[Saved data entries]
+--

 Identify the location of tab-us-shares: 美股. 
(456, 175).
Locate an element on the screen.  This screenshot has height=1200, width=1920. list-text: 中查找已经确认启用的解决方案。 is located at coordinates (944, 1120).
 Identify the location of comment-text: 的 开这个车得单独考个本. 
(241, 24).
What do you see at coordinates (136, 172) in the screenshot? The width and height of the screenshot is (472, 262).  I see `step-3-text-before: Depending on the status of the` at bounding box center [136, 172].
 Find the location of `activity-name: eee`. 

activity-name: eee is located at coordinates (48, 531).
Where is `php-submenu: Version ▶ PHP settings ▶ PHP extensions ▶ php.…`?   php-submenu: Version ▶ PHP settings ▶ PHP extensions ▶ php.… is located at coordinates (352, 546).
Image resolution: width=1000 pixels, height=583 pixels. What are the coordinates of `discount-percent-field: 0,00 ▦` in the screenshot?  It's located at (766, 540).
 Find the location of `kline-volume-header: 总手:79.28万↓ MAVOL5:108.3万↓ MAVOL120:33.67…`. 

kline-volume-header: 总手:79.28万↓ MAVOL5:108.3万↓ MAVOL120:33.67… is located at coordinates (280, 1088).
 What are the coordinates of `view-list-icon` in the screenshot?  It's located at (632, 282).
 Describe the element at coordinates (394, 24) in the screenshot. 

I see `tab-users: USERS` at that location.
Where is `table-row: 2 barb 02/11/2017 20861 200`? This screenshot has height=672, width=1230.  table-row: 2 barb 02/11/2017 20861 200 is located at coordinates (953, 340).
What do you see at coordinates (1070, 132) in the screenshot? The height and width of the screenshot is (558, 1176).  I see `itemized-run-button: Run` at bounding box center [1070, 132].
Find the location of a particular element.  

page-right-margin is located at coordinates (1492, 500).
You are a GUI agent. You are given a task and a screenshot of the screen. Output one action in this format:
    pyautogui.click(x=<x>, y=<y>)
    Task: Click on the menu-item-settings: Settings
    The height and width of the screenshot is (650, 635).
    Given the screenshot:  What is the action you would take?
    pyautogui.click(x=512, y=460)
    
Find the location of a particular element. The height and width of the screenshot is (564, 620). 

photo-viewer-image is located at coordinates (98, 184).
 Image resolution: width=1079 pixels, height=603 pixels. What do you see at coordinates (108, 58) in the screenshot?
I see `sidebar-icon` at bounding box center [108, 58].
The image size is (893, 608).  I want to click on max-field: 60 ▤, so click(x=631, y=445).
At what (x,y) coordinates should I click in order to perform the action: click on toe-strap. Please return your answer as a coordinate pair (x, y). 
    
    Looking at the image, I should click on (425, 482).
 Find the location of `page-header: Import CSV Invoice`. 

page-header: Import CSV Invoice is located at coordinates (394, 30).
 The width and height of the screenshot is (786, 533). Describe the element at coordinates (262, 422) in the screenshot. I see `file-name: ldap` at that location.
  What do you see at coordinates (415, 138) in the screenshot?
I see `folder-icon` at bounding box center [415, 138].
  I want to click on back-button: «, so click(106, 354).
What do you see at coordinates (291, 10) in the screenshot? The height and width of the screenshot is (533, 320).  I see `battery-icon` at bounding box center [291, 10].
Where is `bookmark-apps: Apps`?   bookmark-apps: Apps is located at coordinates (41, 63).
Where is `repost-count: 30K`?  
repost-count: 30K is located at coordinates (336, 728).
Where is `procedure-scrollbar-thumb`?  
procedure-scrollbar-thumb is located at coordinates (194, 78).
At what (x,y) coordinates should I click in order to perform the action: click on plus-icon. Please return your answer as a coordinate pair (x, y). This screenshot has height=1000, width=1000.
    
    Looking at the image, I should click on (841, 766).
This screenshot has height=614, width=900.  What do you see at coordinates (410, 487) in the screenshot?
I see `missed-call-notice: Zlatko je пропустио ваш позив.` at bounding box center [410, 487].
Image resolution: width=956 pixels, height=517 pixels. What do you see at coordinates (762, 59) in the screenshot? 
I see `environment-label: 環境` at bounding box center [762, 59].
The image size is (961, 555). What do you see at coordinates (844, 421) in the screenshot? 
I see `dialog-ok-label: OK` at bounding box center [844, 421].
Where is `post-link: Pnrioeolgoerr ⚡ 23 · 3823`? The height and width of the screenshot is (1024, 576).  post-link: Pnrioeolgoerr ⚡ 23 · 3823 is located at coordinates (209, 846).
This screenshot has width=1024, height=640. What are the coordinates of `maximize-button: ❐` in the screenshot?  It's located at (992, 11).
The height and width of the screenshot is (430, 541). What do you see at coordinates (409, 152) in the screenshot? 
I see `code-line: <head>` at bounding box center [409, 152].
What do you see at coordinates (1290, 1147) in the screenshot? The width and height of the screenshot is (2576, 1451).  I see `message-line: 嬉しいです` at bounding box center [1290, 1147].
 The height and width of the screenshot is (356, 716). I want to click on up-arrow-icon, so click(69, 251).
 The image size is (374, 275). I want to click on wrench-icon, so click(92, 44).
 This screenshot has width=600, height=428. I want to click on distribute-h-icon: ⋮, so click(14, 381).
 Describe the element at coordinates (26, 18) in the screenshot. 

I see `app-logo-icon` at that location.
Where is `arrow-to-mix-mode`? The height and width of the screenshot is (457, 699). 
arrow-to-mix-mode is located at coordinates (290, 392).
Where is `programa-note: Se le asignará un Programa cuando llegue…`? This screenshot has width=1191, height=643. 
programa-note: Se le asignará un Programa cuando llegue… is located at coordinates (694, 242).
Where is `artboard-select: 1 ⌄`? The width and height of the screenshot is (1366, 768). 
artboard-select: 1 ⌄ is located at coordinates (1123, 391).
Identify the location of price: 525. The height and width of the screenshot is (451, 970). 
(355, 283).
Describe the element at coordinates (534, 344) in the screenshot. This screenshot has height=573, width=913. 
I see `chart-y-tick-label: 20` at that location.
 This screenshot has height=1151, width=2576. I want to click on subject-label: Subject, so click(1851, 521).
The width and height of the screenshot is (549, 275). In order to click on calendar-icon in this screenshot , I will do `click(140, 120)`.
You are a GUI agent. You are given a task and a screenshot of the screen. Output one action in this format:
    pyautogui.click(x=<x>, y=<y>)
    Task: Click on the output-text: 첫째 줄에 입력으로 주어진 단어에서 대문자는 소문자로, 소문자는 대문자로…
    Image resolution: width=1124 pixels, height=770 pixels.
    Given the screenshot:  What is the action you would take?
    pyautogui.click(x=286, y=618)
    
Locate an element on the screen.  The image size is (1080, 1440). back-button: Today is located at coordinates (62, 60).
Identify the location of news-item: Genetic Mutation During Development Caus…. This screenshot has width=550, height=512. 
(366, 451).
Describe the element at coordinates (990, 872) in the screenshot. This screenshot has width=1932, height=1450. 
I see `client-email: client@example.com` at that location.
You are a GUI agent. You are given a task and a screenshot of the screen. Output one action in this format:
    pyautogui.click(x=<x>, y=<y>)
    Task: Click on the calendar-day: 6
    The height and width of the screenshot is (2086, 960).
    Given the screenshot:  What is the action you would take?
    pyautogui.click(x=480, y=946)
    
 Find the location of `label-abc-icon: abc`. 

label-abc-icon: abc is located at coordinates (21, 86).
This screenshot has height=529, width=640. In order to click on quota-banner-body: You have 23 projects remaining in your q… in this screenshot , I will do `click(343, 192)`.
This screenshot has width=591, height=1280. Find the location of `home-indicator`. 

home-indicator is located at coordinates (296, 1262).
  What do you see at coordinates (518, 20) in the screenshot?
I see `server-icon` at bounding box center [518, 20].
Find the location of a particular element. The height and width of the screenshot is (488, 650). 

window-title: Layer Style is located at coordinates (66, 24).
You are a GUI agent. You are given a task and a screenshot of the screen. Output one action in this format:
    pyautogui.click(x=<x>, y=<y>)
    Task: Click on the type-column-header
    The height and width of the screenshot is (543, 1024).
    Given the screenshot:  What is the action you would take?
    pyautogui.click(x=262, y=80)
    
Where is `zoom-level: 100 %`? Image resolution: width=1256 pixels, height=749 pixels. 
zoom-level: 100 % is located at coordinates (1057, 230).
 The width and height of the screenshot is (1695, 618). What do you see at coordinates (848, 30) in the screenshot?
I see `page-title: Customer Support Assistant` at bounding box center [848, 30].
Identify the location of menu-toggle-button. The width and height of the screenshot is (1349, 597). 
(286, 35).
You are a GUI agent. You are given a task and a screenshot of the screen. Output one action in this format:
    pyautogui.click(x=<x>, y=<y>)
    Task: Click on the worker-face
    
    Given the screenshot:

+--

> What you have to do:
Could you rewrite the lines starting with the line containing "coordinates (209, 846)." and going on through the line containing "This screenshot has width=1024, height=640.", changing "maximize-button" to "restore-button" and leaving all else unchanged?

> Response below:
Where is `post-link: Pnrioeolgoerr ⚡ 23 · 3823`? The height and width of the screenshot is (1024, 576).  post-link: Pnrioeolgoerr ⚡ 23 · 3823 is located at coordinates (209, 846).
This screenshot has width=1024, height=640. What are the coordinates of `restore-button: ❐` in the screenshot?  It's located at (992, 11).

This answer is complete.